Prof. Dr. Stephan Weiland, University of Ulm, Department of Epidemiology, Helmholtzstr. 22, 89081 Ulm, Germany.
E-mail: stephan.weiland@medizin.uni-ulm.de

Summary

Background Dietary fatty acid intake has been proposed to contribute to asthma development with n-6 polyunsaturated fatty acids (PUFA) having a detrimental and n-3 PUFA a protective effect.

Objective The aim of our analysis was to explore the relationship between fatty acid composition of serum cholesteryl esters as marker of dietary intake and prevalence of asthma, impaired lung function and bronchial hyper-responsiveness in children.

Methods The study population consisted of 242 girls and 284 boys aged 8–11 years, living in Munich, Germany.
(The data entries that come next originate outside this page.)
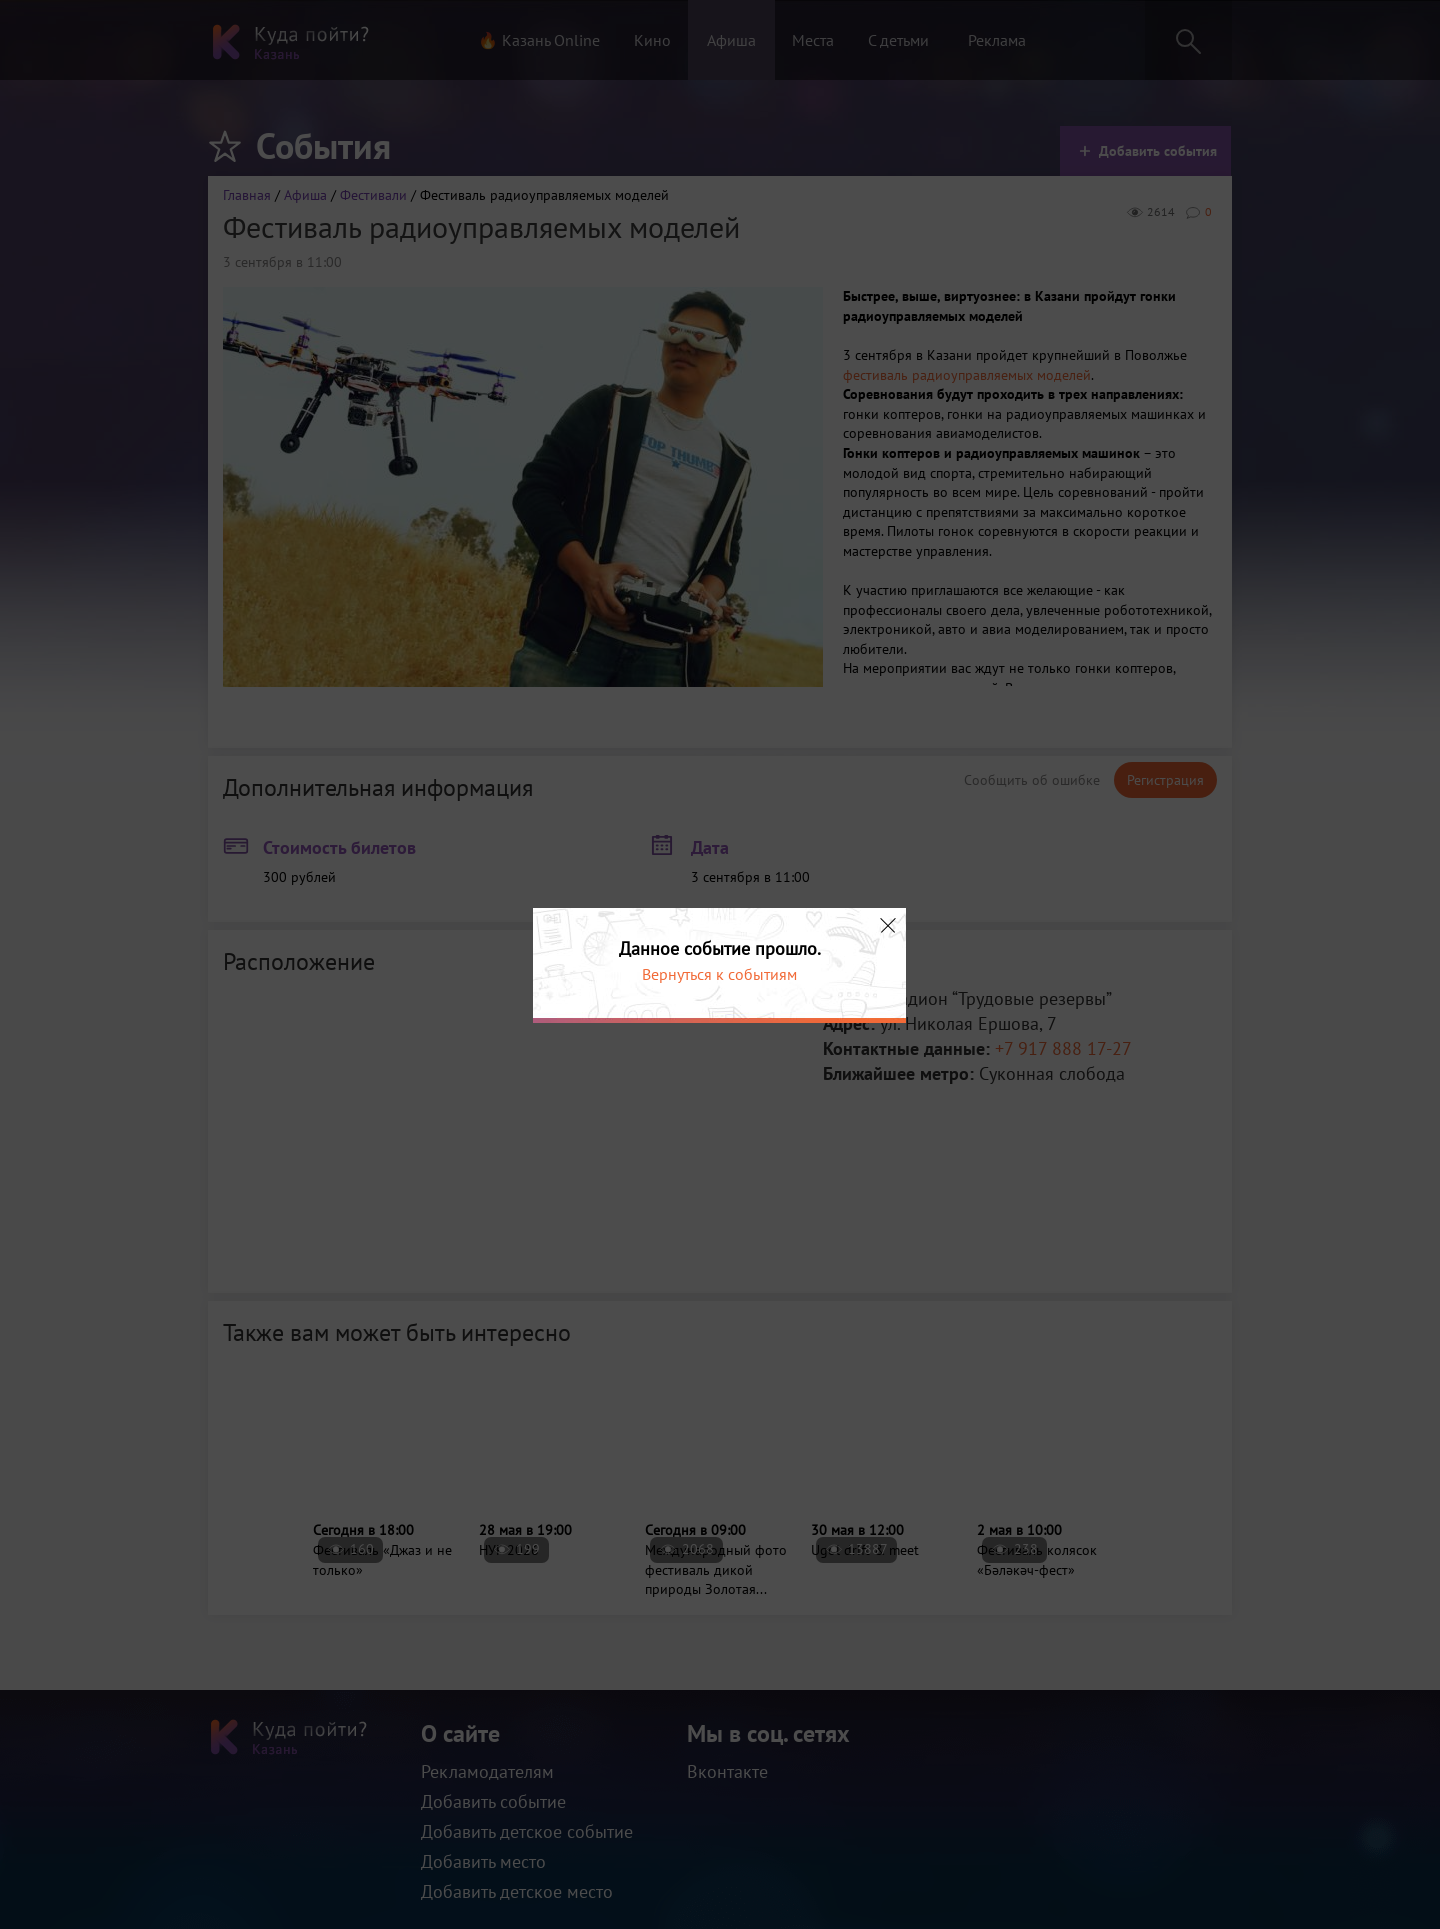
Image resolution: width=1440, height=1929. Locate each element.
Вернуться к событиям (719, 974)
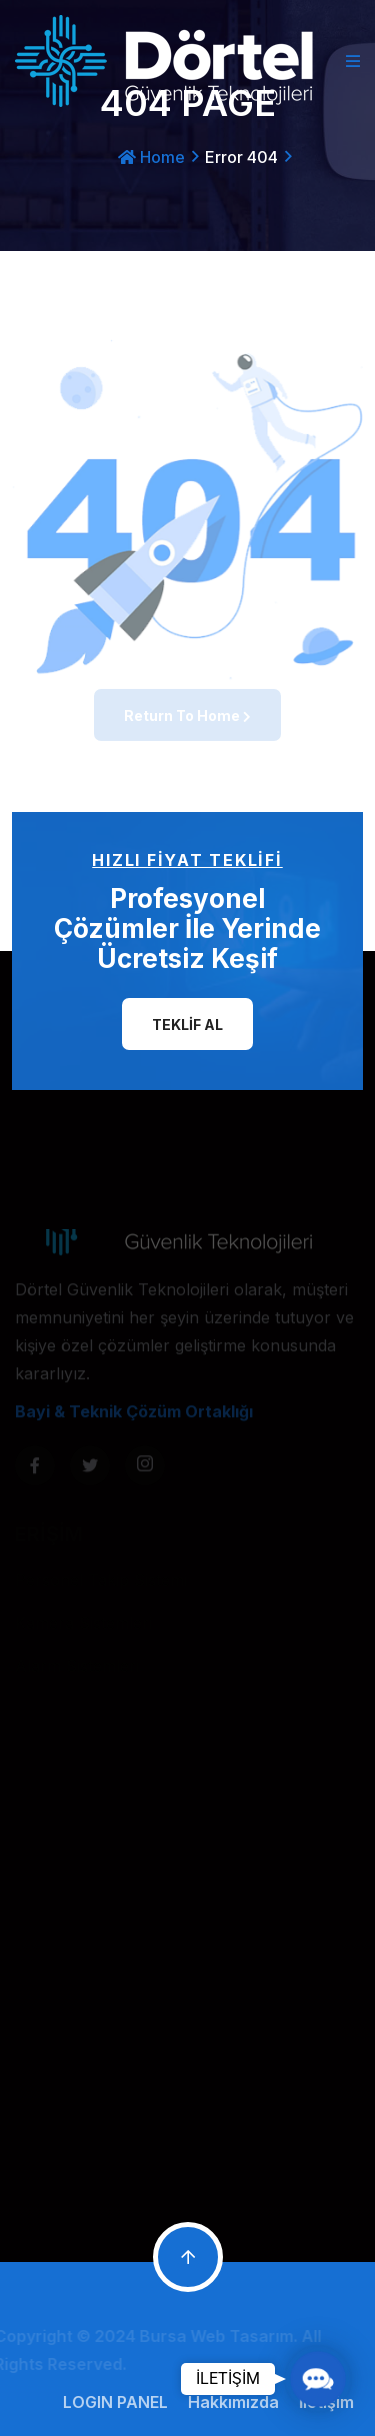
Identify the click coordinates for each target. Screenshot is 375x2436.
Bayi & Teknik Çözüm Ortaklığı (134, 1416)
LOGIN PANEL (119, 2402)
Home (151, 157)
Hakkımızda (237, 2402)
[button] (317, 2378)
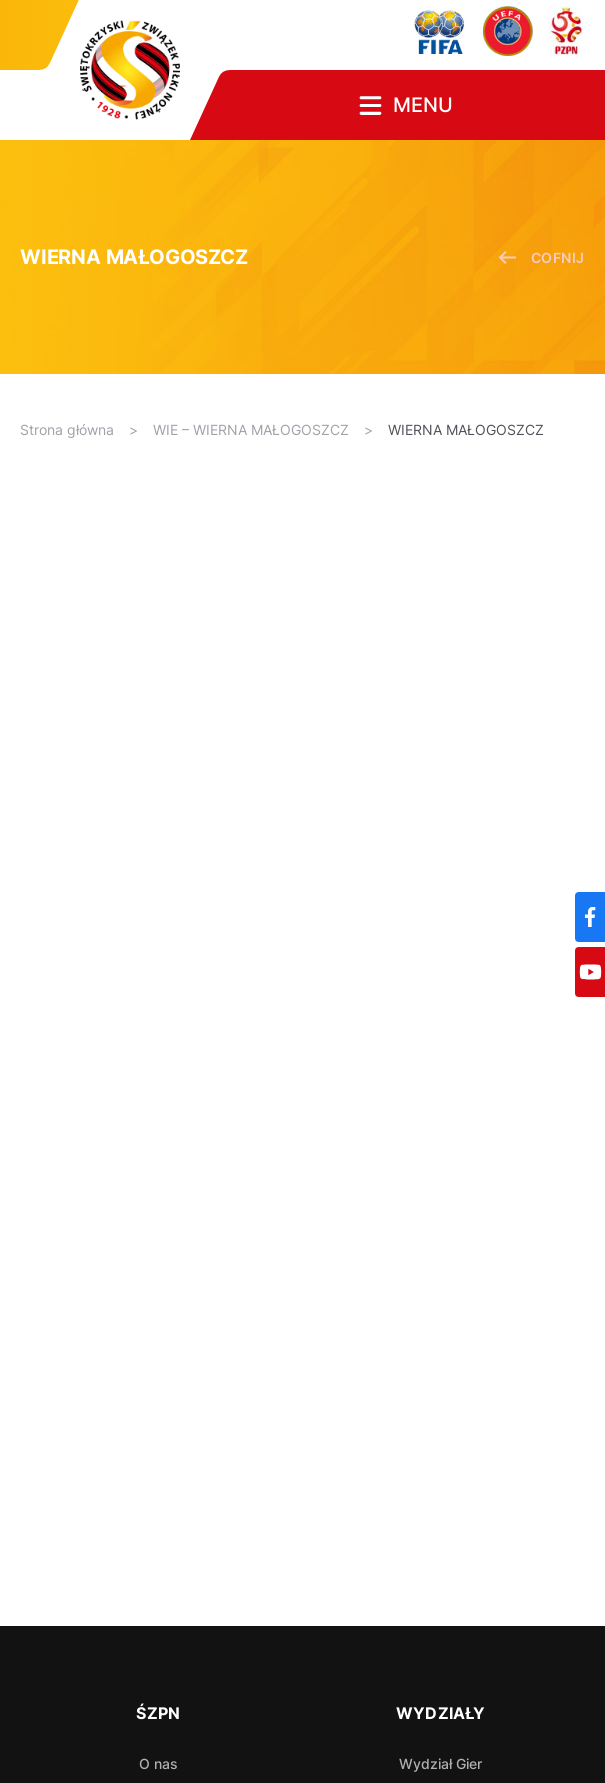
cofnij (541, 257)
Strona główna (67, 429)
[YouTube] (590, 972)
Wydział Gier (440, 1763)
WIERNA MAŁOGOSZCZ (466, 429)
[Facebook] (590, 917)
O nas (158, 1763)
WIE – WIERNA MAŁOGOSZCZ (251, 429)
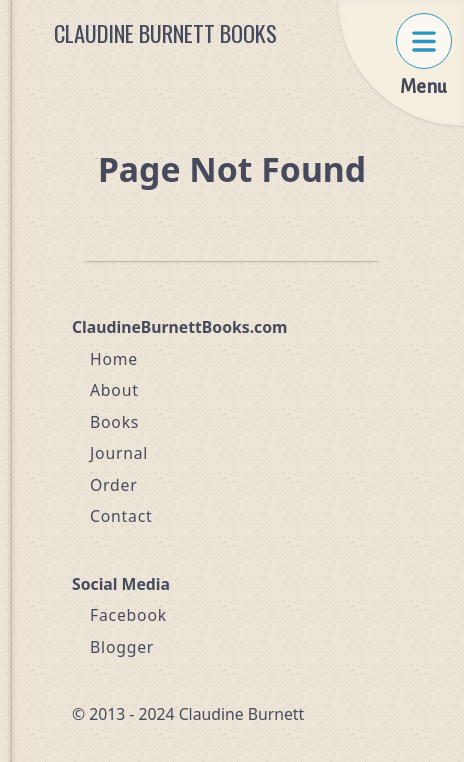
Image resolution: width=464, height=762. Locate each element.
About (114, 390)
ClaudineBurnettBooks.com (179, 327)
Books (114, 422)
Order (114, 485)
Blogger (122, 647)
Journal (119, 453)
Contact (121, 516)
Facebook (128, 615)
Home (114, 359)
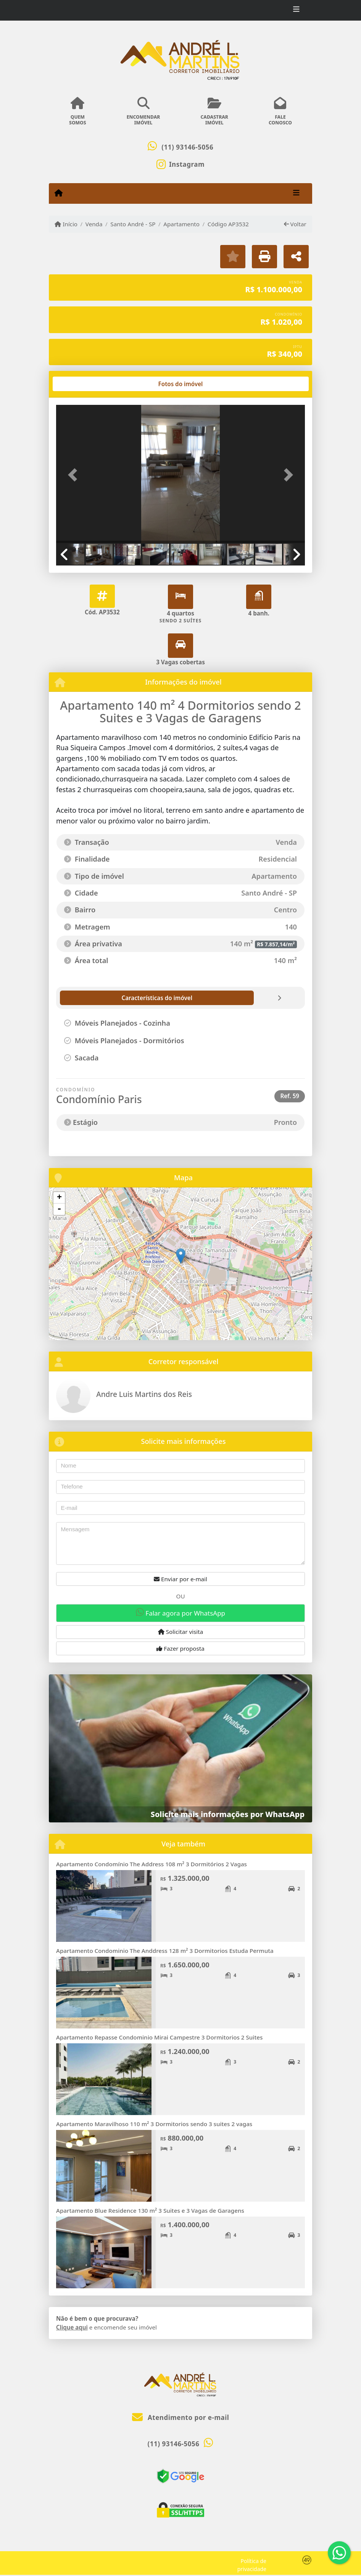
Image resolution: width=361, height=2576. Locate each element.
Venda (94, 224)
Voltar (295, 224)
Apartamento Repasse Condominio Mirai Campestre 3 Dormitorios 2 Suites (159, 2037)
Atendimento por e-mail (180, 2417)
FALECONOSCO (280, 111)
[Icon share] (180, 164)
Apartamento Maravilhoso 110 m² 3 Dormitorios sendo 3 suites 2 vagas (154, 2124)
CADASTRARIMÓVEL (214, 111)
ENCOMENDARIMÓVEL (143, 111)
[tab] (81, 384)
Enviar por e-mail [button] (180, 1579)
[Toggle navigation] (296, 10)
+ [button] (59, 1197)
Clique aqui (72, 2327)
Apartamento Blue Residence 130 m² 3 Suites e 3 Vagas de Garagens (150, 2210)
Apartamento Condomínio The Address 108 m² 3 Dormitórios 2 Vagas (151, 1864)
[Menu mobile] (59, 193)
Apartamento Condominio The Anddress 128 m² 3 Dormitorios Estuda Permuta (165, 1950)
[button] (74, 475)
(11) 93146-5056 (187, 147)
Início (66, 224)
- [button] (59, 1209)
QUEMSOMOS (77, 111)
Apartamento (181, 224)
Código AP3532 (228, 224)
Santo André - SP (132, 224)
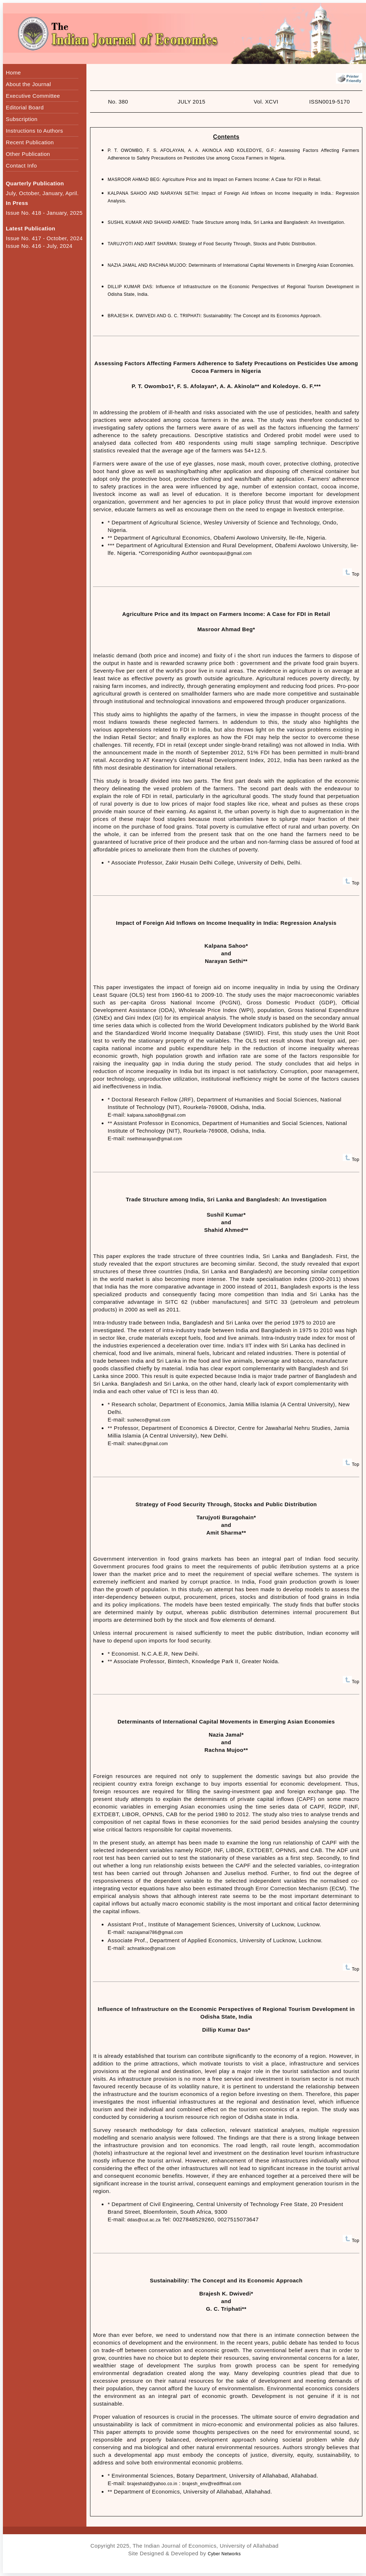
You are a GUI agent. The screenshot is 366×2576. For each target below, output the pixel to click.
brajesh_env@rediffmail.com (211, 2483)
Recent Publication (30, 142)
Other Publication (28, 154)
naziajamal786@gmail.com (155, 1932)
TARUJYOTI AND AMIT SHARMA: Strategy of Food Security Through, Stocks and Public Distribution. (211, 243)
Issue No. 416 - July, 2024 (39, 246)
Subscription (21, 119)
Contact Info (21, 165)
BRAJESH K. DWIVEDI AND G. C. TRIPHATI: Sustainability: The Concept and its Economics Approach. (214, 315)
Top (351, 574)
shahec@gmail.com (147, 1443)
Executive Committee (33, 96)
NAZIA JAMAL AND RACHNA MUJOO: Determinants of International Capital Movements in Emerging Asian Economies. (230, 265)
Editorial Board (25, 107)
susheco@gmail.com (148, 1420)
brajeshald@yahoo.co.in (152, 2483)
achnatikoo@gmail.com (151, 1948)
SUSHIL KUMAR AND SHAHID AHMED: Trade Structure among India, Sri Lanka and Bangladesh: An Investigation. (226, 222)
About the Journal (28, 84)
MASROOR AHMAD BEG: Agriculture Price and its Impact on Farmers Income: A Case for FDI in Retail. (214, 179)
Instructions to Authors (34, 131)
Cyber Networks (224, 2553)
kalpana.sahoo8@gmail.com (156, 1115)
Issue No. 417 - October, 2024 (44, 238)
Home (13, 72)
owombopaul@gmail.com (226, 553)
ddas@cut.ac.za (144, 2219)
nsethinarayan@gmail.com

Data were collected by parental questionnaire, lung function measurement and skin prick test according to the International Study of Asthma and Allergies in Childhood phase II protocol. Confounder-adjusted odds ratios (OR) with 95% confidence intervals (CI) were calculated for the association between quartiles of fatty acid concentration and health outcomes with the first quartile as reference.

Results n-3 PUFA: levels of eicosapentaenoic acid were not related to asthma and impaired lung function. Linolenic acid levels were positively associated with current asthma (OR for fourth quartile 3.35, 95% CI 1.29–8.66). Forced expiratory volume in 1 s (FEV1) values decreased with increasing levels of linolenic acid (p for trend=0.057). n-6 PUFA: there was a strong positive association between arachidonic acid levels and current asthma (OR4th quartile 4.54, 1.77–11.62) and a negative association with FEV1 (P=0.036). In contrast, linoleic acid was negatively related to current asthma (OR4th quartile 0.34, 0.14–0.87) and FEV1 values increased with increasing levels of linoleic acid (P=0.022). The ratio of measured n-6 to n-3 PUFA as well as levels of palmitic and oleic acid were not consistently related to asthma or lung function.

Conclusion Our data do not support the hypothesis of a protective role of n-3 PUFA. Elevated arachidonic acid levels in children with asthma may be because of a disturbed balance in the metabolism of n-6 PUFA or may be secondary to inflammation in these patients.